Your goal
Search the material for the string "computer" and copy each line where it occurs.

· · · · ·

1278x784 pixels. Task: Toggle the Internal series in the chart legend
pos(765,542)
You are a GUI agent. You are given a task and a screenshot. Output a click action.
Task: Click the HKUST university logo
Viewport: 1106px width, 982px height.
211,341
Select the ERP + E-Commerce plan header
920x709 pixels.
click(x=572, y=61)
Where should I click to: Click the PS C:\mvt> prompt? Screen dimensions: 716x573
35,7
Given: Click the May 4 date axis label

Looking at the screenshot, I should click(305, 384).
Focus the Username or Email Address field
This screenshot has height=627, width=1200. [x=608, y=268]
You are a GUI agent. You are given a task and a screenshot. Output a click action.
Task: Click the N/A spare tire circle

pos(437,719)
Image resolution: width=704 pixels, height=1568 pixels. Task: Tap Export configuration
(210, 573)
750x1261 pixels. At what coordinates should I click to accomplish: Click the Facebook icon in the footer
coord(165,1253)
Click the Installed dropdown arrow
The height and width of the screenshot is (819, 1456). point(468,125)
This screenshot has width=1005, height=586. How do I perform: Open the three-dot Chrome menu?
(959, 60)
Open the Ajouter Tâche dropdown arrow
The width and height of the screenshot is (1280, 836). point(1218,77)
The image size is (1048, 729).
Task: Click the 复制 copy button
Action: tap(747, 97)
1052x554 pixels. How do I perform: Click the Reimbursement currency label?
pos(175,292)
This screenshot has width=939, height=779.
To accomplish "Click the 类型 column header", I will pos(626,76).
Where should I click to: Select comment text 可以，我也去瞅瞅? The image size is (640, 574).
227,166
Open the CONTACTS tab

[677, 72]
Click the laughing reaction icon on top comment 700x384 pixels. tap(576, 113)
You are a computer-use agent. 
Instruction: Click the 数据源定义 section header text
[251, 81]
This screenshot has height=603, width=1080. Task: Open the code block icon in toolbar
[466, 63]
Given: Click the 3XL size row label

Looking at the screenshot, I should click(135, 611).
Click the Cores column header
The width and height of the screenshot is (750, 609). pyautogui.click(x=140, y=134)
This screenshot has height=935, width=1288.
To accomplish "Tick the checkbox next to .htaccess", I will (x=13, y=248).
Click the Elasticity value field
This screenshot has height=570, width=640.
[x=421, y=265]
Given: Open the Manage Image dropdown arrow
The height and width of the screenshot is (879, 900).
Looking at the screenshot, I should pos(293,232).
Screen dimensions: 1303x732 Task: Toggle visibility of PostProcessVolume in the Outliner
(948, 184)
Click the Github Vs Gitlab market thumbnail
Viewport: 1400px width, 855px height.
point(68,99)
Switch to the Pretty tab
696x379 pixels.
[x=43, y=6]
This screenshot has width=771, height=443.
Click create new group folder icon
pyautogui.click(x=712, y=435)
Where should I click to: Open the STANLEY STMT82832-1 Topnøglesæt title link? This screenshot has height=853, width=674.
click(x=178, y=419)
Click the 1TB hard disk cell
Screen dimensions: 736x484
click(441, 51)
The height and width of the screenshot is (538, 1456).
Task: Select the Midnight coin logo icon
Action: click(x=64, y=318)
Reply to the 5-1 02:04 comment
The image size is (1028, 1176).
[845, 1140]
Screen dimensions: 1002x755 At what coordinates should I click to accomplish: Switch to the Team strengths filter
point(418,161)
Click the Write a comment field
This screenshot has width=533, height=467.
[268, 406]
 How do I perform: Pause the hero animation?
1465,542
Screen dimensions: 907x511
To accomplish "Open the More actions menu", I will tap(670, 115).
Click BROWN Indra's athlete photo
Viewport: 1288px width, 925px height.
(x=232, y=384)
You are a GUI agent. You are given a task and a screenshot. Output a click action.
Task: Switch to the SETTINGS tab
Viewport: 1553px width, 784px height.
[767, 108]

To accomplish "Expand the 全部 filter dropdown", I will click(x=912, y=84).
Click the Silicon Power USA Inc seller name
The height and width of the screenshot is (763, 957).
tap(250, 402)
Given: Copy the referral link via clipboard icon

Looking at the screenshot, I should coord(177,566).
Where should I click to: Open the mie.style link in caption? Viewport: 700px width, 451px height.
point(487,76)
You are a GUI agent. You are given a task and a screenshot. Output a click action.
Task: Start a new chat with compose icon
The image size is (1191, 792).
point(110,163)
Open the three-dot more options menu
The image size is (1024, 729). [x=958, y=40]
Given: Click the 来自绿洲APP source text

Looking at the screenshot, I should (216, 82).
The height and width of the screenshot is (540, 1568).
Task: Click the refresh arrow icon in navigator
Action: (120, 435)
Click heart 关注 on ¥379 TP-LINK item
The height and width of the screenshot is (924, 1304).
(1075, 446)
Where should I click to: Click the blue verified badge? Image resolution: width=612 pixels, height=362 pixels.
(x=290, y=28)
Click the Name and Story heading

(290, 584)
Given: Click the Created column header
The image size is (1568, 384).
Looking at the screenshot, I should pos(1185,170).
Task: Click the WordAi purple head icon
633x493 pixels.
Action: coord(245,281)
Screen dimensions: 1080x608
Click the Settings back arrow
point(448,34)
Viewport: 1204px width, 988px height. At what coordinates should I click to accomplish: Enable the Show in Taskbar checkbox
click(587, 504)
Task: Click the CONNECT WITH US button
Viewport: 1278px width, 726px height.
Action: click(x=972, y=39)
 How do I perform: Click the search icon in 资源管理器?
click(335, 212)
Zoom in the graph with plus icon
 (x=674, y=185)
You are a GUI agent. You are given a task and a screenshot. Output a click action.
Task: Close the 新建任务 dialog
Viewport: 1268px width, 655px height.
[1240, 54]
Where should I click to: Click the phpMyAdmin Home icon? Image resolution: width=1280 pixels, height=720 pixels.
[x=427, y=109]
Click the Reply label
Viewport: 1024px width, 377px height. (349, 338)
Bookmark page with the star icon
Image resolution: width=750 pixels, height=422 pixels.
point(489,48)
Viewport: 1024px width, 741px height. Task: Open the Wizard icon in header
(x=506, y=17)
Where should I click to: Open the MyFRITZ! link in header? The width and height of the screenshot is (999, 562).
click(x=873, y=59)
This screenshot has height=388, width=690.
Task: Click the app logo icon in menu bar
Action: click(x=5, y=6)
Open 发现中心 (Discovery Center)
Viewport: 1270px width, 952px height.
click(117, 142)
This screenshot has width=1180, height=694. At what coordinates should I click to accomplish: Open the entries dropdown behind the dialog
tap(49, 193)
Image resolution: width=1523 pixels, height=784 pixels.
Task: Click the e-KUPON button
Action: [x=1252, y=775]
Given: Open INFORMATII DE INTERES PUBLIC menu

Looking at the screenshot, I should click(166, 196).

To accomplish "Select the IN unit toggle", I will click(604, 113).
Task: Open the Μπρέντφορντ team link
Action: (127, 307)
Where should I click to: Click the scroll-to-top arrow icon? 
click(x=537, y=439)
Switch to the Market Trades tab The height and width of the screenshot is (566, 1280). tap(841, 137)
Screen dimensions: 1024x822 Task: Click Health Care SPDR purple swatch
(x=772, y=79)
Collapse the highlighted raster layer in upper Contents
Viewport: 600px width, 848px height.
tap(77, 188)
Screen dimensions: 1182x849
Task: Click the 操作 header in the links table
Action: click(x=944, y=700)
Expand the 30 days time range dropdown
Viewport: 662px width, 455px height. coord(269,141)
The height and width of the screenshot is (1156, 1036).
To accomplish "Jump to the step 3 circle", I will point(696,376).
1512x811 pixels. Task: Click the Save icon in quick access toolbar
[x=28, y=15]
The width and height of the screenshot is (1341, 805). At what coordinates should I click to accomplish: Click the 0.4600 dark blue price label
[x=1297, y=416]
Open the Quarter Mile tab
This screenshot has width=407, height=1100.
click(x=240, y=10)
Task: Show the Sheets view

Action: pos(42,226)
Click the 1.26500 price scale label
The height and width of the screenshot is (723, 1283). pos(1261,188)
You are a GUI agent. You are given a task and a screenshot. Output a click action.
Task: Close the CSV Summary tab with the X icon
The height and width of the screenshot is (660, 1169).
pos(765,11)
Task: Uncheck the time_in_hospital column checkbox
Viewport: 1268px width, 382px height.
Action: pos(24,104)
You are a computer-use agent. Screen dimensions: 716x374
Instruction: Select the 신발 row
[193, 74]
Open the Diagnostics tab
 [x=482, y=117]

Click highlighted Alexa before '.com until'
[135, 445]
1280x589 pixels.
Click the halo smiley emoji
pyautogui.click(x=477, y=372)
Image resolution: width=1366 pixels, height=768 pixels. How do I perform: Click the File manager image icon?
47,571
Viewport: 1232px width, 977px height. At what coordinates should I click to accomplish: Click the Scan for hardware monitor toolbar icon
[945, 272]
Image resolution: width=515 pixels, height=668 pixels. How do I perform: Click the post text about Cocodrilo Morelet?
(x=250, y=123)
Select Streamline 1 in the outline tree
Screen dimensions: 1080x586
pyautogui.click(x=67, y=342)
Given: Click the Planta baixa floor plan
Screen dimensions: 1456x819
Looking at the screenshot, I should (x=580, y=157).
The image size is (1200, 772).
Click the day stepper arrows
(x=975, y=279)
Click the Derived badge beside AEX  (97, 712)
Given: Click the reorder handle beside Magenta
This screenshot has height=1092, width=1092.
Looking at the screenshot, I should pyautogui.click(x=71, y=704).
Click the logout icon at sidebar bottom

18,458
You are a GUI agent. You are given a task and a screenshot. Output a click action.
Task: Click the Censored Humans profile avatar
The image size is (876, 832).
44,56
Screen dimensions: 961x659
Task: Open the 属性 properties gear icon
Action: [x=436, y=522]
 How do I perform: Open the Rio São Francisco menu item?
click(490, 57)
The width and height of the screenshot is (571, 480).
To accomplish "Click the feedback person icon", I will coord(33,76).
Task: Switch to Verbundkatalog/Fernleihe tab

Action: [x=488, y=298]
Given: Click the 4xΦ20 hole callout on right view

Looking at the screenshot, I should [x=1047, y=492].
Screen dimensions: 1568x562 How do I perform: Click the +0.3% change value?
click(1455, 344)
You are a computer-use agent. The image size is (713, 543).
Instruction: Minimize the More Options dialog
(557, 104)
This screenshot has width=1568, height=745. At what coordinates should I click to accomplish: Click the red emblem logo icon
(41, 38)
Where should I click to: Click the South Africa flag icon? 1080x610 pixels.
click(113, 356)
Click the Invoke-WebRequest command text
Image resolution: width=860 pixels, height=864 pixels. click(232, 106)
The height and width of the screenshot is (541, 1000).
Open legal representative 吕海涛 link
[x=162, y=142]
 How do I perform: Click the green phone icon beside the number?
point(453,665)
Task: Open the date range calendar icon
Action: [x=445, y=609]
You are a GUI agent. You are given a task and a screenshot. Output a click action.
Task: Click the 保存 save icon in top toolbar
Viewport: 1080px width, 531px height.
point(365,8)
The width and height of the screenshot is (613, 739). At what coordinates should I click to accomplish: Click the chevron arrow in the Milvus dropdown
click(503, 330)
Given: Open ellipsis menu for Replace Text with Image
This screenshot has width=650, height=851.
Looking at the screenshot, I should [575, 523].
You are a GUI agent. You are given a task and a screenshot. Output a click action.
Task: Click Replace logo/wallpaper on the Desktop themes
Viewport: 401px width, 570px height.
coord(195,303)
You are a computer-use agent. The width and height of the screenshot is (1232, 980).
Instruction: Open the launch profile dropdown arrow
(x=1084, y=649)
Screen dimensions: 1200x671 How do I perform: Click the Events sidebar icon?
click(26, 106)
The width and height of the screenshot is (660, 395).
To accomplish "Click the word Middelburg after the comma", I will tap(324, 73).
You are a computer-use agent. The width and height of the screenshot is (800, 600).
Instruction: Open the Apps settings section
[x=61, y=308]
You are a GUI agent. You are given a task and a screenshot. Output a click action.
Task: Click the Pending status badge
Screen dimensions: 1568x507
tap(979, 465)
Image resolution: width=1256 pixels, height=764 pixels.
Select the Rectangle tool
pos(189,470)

· · · · ·

Expected output
You are a computer-use agent. 
You are a computer-use agent. Screen dimensions: 716x374
You are a computer-use agent. The image size is (713, 543).
You are a computer-use agent. The width and height of the screenshot is (1232, 980).
You are a computer-use agent. The width and height of the screenshot is (800, 600).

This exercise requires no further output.